### EXERCISE PROMPT
Entries follow. Return each line that contains the word "agent".
==========
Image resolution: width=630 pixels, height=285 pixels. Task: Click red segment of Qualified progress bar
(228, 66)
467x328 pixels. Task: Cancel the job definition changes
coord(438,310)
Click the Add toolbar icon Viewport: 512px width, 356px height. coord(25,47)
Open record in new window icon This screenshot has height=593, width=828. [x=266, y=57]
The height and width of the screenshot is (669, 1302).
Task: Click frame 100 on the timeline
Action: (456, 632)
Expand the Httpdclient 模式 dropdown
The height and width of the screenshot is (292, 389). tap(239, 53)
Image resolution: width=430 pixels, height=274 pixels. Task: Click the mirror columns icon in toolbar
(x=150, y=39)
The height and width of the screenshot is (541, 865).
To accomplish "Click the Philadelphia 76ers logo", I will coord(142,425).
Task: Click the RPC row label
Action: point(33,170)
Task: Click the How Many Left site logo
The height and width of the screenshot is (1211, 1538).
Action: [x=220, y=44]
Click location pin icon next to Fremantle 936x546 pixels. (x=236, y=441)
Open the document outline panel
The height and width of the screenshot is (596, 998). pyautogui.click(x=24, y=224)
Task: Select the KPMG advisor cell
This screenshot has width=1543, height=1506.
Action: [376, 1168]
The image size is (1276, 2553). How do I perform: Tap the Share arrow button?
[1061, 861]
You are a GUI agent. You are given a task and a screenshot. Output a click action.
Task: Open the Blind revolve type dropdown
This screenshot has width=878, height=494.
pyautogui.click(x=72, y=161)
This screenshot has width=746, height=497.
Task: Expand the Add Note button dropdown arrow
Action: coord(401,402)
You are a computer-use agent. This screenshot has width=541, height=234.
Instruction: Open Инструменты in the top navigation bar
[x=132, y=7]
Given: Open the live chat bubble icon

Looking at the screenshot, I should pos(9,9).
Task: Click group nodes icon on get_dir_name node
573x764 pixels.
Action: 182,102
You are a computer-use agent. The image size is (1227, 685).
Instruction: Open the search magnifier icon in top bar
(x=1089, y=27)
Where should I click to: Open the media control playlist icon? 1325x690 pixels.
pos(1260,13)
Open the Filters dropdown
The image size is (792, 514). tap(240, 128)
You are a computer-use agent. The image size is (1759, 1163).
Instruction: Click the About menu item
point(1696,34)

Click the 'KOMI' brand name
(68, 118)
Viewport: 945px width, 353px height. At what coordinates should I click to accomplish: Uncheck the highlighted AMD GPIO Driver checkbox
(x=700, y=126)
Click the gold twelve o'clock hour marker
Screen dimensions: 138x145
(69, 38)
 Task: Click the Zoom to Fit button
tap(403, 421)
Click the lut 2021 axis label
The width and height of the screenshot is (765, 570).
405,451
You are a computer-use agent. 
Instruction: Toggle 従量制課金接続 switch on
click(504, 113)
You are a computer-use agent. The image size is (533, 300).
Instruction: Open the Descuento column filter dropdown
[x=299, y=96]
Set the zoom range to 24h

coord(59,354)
==========
### TASK RESULT
You are a GUI agent. You are given a task and a screenshot. Output a click action.
You are a computer-use agent. This screenshot has width=541, height=234.
You are a computer-use agent. The image size is (1227, 685).
You are a computer-use agent. The image size is (1759, 1163).
You are a computer-use agent. 
You are a computer-use agent. The image size is (533, 300).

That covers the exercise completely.